From: Antonin Houska <ah(at)cybertec(dot)at>
To: pgsql-hackers(at)postgresql(dot)org
Cc: Oleg Ivanov <o(dot)ivanov(at)postgrespro(dot)ru>
Subject: Re: [HACKERS] Proposal: generic WAL compression
Date: 2017-11-16 17:31:23
Message-ID: 23990.1510853483@localhost
Views: Raw Message | Whole Thread | Download mbox | Resend email
Thread:
Lists: pgsql-hackers

Oleg Ivanov <o(dot)ivanov(at)postgrespro(dot)ru> wrote:

> In order to overcome that issue, I would like to propose the patch, which
> provides possibility to use another approach of the WAL record
> construction.

After having spent several hours reviewing this patch I dare to send the
following comments:

* writeToPtr() and readFromPtr() are applied to the existing code. I think
this is a reason for a separate diff, to be applied before the actual patch.

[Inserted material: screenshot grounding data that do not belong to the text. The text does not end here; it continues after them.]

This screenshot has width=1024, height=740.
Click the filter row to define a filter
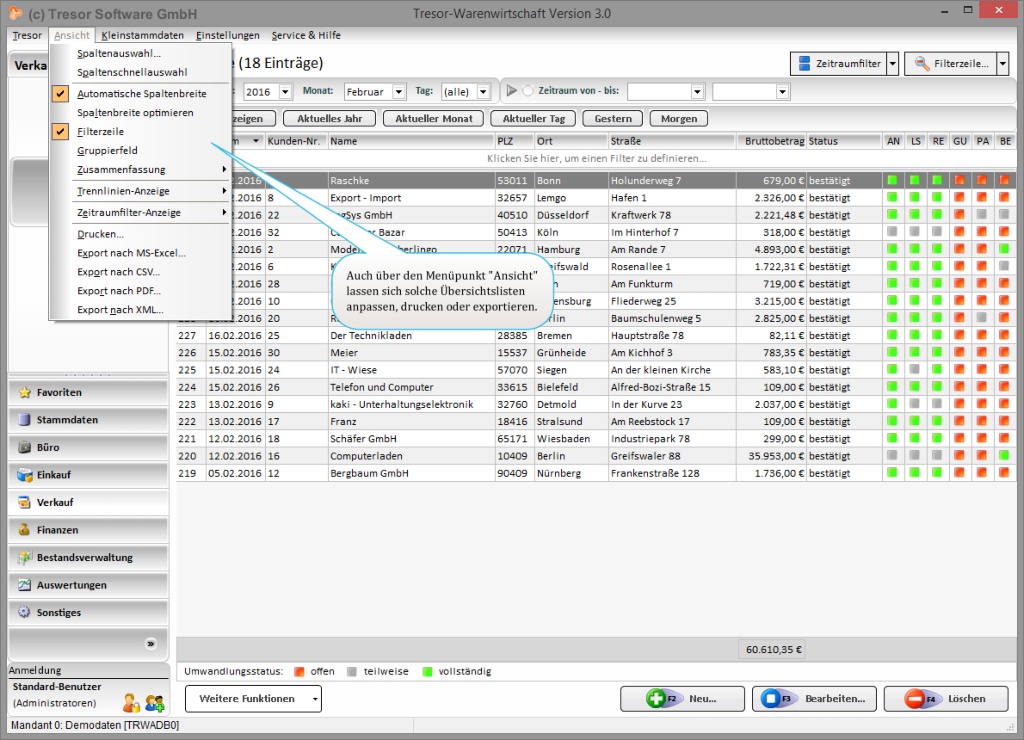(596, 159)
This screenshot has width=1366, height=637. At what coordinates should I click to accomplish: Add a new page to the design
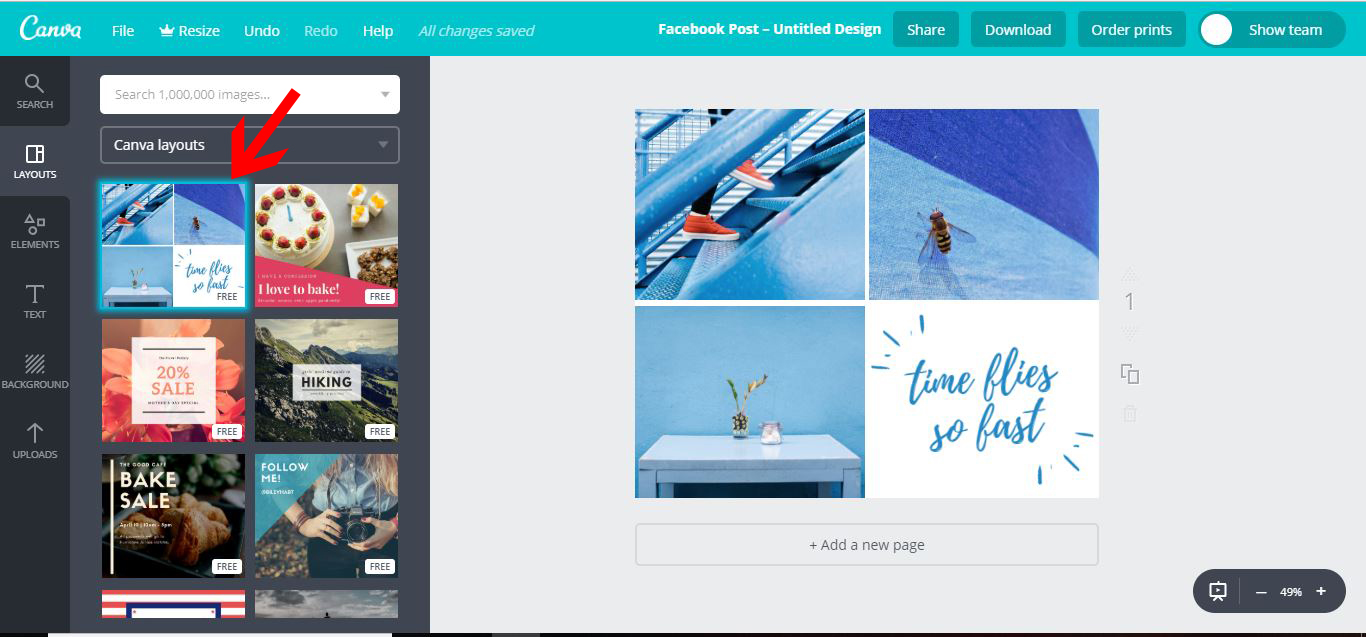866,545
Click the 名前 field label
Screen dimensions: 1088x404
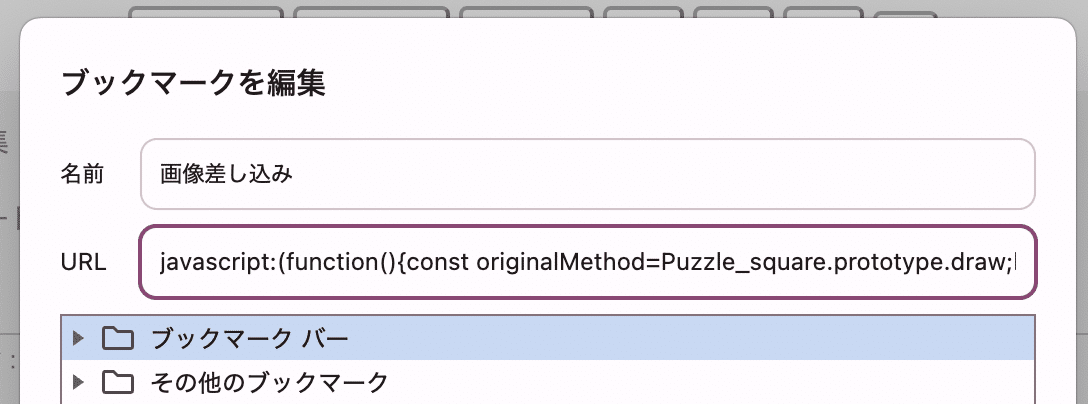click(x=81, y=174)
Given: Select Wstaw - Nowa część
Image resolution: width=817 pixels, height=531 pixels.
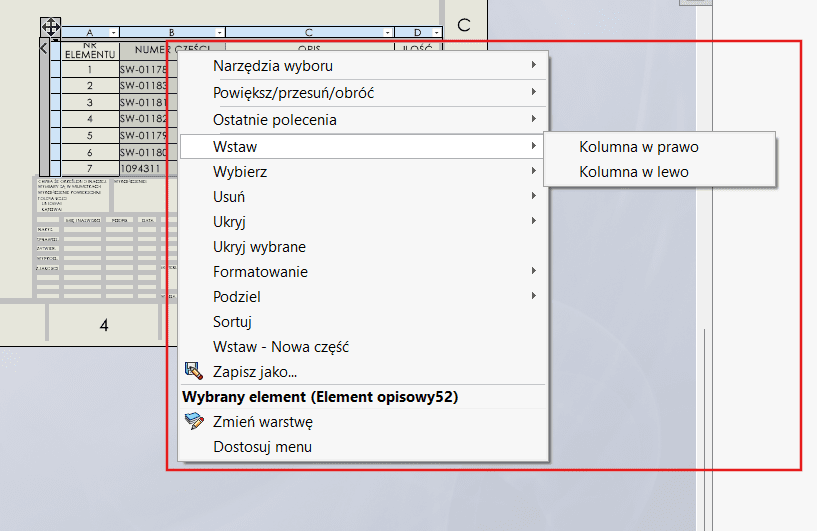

BTW, if you're going to do any refactoring of the existing code, I think the
"Begin" and "Start" words should be used consistently, see "fragmentBegin" vs
"validStart" in computeRegionBaseDelta().

* What's the reason for changing FRAGMENT_HEADER_SIZE ? I see no change in
the data layout that writeFragment() produces.

* alignRegions()

** typo in the prologue: "mismathing".

** "An O(ND) Difference Algorithm and Its Variations" - I think the reference
should contain more information, e.g. name of the author(s). I think I even
saw URLs to scientific papers in the PG source but I'm not 100% sure right
now.

** As for the algorithm itself: Although I didn't have enough patience (and
time) to follow it in every detail for this first review, I think I can
imagine what it is about. Yet I think reading would be easier if the
concepts of alignment and "diff delta" were depicted in the comments,
perhaps using some sort of "ASCII graphics".

** DiffDeltaOperations enumeration: the individual values should be described.

* computeRegionDiffDelta()

** Does "previous delta" in one of the comments refer to "base delta",
i.e. the delta computation w/o your patch? If so, the comment should
mention it explicitly.

** If you use Min() to initialize the for-loop, it'd be more consistent if you
also used Max() when checking the limits:

for (i = Min(validStart, targetStart); i < Max(validEnd, targetEnd); ++i)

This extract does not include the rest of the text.